“How to Fall in Love in a Brothel” offers a mix of the experiential and the conceptual, expressed as an interactive sculptural installation and an HD video. A collaboration between artists Ellen Sebastian Chang, Sunhui Chang and Maya Gurantz, the idea of a “brothel” takes on a larger definition as an arena where relationships and intimacy may only be possible within the bounds of a culture based on commerce.
The Shoji Room (2019) is a physical manifestation of, and a metaphor for, the idea of intimacy, the full expression—and entrance—only available to those who purchase “Intimacy Hours.” Ritual floor cleaning, cot making and the consumption of corn tea and Hershey’s chocolate are all detailed in the Intimacy Kit (2019). Cell phones are prohibited, the artists curating an experience where a couple interact solely with each other within this small space for sixty minutes, a luxury, or perhaps a challenge.
Beautifully constructed of Baltic birch plywood, walnut and Kozo Shoji paper, the room is bathed in hues of red or purple light. Small holes are created in the paper as per the artists’ instructions, allowing viewers to peek into the interior space—referencing a rural tradition in South Korea where newlyweds consummate their marriage in a room with shoji panels, where villagers silently create peepholes in the paper with wetted fingers. Peeping in while a reclined couple whisper together definitely feels transgressive.

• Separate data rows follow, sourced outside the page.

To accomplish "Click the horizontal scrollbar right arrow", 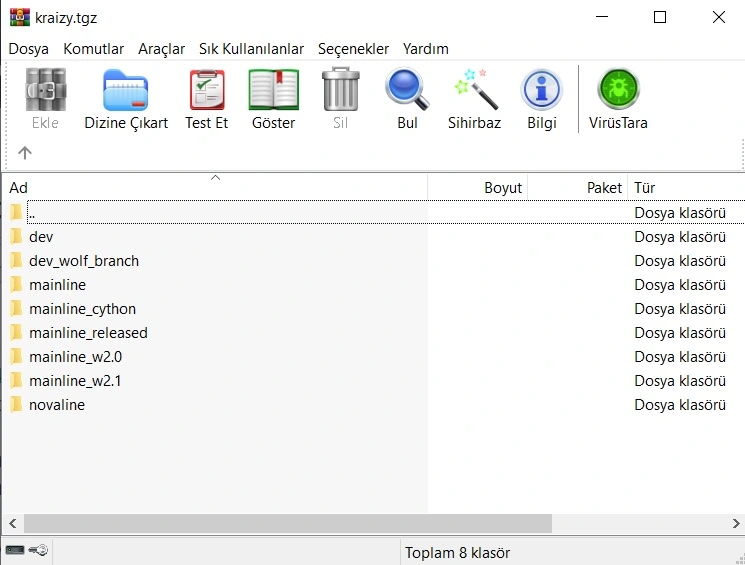I will [x=735, y=523].
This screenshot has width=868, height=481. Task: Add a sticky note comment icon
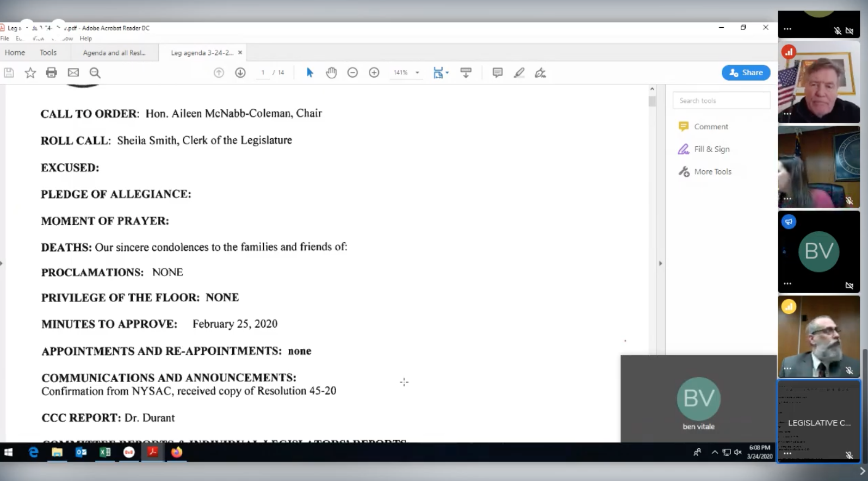click(x=497, y=73)

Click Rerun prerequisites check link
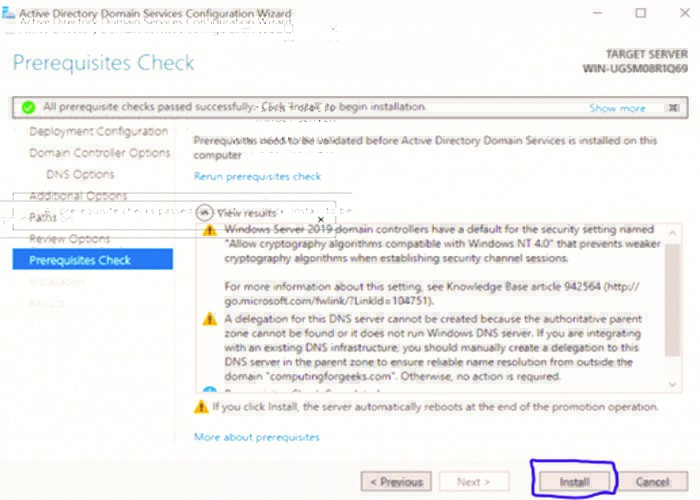tap(257, 177)
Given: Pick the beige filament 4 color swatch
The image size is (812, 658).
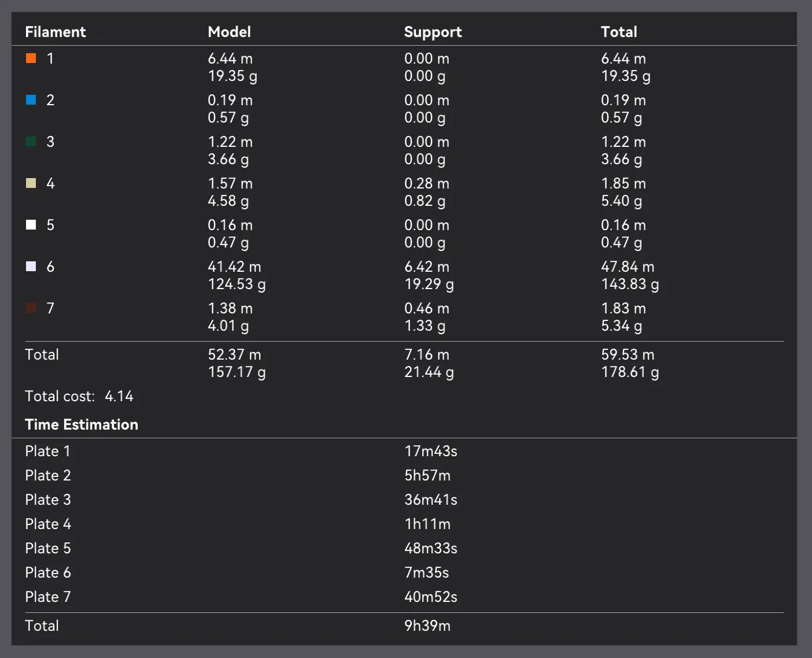Looking at the screenshot, I should pyautogui.click(x=31, y=183).
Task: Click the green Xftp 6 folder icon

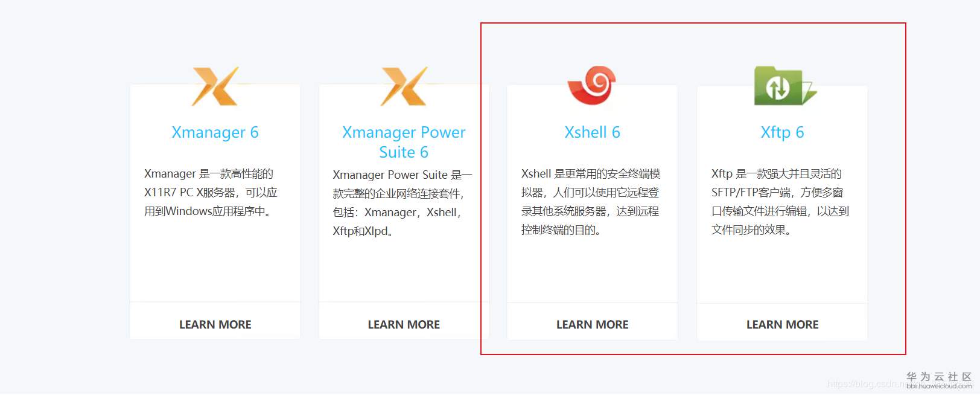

The video piece and the entire collaborative project were inspired by a script written by Sunhui Chang in 2017, a fictionalized memoir of his family history in Korea. In it, a couple meets in an abstracted 1950s shoji room, where a girl has prepared food. At one juncture, the young man says “I don’t like the idea of you pleasuring other men.” She replies dryly, “Do you think I cook for just anyone?” A Hershey’s chocolate bar, a type of currency in Korea at the time, provides a moment of rapture.
BOX BLUR programming, in its fourth year at the gallery, extends ideas into performances held within the exhibition. Dance and spoken word performances one evening were by dancer/choreographer DaEun Jung and the multi-disciplinary Maya Gurantz, the latter’s punctuated by impassioned ripping of her clothing as her narrative intensified.
What is most compelling about the exhibition is the way it teases out a response from the viewer, the allure of the forbidden creating desire. The exhibition is also remarkable in its ability to evoke a nostalgic sense of time and place, that of mid-20th century Korea, while simultaneously exploring 21st-century concerns couched in an ironic tone. What, indeed, is the price of privacy?